Dataset entries:
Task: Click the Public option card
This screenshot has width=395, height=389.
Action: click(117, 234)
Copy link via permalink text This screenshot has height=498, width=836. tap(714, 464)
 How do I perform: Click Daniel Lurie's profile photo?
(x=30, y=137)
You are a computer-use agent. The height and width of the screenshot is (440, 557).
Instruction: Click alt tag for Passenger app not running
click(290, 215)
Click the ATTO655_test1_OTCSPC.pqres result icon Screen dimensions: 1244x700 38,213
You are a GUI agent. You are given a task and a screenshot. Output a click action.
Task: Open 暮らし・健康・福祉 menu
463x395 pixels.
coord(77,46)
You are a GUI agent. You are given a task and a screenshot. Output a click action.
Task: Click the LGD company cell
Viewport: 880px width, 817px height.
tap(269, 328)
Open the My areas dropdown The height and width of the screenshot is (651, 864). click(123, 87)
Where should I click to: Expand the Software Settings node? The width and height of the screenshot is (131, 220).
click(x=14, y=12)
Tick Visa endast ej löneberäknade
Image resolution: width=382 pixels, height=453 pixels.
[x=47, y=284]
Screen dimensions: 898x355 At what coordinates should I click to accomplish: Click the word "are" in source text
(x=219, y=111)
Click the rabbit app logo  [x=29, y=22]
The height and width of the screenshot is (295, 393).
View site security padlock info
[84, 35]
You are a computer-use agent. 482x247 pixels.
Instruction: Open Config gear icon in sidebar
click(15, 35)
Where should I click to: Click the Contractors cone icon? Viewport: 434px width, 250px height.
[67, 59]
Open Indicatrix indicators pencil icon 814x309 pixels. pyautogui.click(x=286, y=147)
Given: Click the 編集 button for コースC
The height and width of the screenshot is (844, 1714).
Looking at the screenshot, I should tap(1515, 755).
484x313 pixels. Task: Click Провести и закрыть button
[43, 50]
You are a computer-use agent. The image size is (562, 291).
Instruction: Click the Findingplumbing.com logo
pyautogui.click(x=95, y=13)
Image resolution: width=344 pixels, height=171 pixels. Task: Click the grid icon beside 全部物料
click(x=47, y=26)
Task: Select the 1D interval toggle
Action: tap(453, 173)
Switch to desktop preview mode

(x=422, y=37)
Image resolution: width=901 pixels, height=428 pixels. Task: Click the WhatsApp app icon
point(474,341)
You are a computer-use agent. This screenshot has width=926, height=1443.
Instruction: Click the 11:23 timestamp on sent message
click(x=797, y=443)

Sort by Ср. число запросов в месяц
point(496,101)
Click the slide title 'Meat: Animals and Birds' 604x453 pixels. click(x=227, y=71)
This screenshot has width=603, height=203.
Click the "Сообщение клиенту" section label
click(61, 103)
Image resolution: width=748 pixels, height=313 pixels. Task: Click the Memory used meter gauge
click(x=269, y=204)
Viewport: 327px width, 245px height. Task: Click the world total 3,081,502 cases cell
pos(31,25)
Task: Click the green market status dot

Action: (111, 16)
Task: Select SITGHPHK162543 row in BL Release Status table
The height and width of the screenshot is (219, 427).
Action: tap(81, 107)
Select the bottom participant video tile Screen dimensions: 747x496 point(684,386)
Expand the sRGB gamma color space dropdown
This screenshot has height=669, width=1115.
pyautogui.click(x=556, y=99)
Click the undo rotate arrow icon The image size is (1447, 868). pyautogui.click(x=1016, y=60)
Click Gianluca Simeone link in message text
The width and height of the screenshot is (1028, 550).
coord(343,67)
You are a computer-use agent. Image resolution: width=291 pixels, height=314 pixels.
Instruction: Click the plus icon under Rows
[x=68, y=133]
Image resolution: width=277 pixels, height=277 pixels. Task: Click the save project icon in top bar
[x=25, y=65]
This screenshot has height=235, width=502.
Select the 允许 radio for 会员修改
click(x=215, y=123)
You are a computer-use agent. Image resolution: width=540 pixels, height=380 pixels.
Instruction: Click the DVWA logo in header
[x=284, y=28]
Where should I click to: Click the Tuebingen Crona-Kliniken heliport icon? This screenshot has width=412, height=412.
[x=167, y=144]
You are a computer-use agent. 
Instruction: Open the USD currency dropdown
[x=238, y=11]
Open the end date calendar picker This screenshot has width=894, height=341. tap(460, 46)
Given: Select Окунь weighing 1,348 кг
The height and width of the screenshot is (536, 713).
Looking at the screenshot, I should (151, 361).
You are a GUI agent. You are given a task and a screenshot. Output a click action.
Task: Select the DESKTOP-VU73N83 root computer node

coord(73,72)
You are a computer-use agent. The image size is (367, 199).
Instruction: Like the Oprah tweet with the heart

TASK DESCRIPTION » Please return only the lines above, starting at the line that has "Instruction: Click alt" and ending at the line that has "You are a computer-use agent. This", keeping both and leaving each one unchanged.

YOUR RESPONSE »
Instruction: Click alt tag for Passenger app not running
click(290, 215)
Click the ATTO655_test1_OTCSPC.pqres result icon Screen dimensions: 1244x700 38,213
You are a GUI agent. You are given a task and a screenshot. Output a click action.
Task: Open 暮らし・健康・福祉 menu
463x395 pixels.
coord(77,46)
You are a GUI agent. You are given a task and a screenshot. Output a click action.
Task: Click the LGD company cell
Viewport: 880px width, 817px height.
tap(269, 328)
Open the My areas dropdown The height and width of the screenshot is (651, 864). click(123, 87)
Where should I click to: Expand the Software Settings node? The width and height of the screenshot is (131, 220).
click(x=14, y=12)
Tick Visa endast ej löneberäknade
Image resolution: width=382 pixels, height=453 pixels.
[x=47, y=284]
Screen dimensions: 898x355 At what coordinates should I click to accomplish: Click the word "are" in source text
(x=219, y=111)
Click the rabbit app logo  [x=29, y=22]
The height and width of the screenshot is (295, 393).
View site security padlock info
[84, 35]
You are a computer-use agent. 482x247 pixels.
Instruction: Open Config gear icon in sidebar
click(15, 35)
Where should I click to: Click the Contractors cone icon? Viewport: 434px width, 250px height.
[67, 59]
Open Indicatrix indicators pencil icon 814x309 pixels. pyautogui.click(x=286, y=147)
Given: Click the 編集 button for コースC
The height and width of the screenshot is (844, 1714).
Looking at the screenshot, I should tap(1515, 755).
484x313 pixels. Task: Click Провести и закрыть button
[43, 50]
You are a computer-use agent. The image size is (562, 291).
Instruction: Click the Findingplumbing.com logo
pyautogui.click(x=95, y=13)
Image resolution: width=344 pixels, height=171 pixels. Task: Click the grid icon beside 全部物料
click(x=47, y=26)
Task: Select the 1D interval toggle
Action: tap(453, 173)
Switch to desktop preview mode

(x=422, y=37)
Image resolution: width=901 pixels, height=428 pixels. Task: Click the WhatsApp app icon
point(474,341)
You are a computer-use agent. This screenshot has width=926, height=1443.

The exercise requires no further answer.